GPIO / I2C signal voltage? 5V safe?

Hello everyone,

First off, thanks for making such a great little board! I got up and running in no time and am enjoying it quite a bit :-). I’m excited to get it hooked up to some peripherals, hence the question :-).

I’m rather new to ARM processors (coming from AVR hobbyist land) and I was wondering what the signaling voltage on the GPIOs and I2C interface is. 3.3V? If so, is it 5V safe? or do I need to level shift it? My google-fu is failing me, so I thought I’d ask here (and say hi).

Thanks in advance,
-RZ

If I remember right, all GPIO’S from the EMX and G120 are 5V tolerant (what ever this means in praxis). I think the brochure of the SoM says so.
Since I2C pins are also GPIO pins it should work.
But if your I2C device also needs 5V input level, it won’t work, since the SoM will only output 3V3.

I’m not an expert in I2C but his is what I believe to be true…

I2C should be open-drain with external pull-up resistors to VDD. I think the high threshold should be 0.7V so anything higher than this should be Ok.
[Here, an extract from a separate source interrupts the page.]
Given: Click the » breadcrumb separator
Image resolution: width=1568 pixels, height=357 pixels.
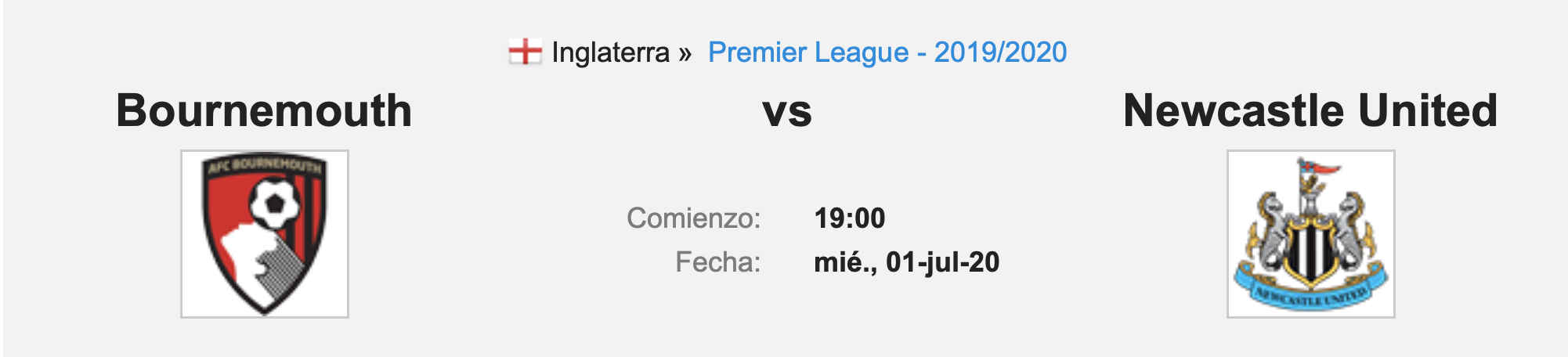Looking at the screenshot, I should (685, 53).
Personally I think you are probably best using 3.3 as your pull-up voltage and anything you connect to should work. Most modern chips are 3.3v not anyway. 5V is increasingly rare.

According to the datasheet for the LPC11U2x the GPIO pins are 5V tolerant if needed. See page 29 http://www.nxp.com/documents/data_sheet/LPC11U2X.pdf Doing this does cause greater leakage currents etc, but the chip should survive.

Awesome. Thanks. 5V only shows up in arduino-land… but that’s what I’ve been using lately, so I thought I’d check :-).

Thanks for the response.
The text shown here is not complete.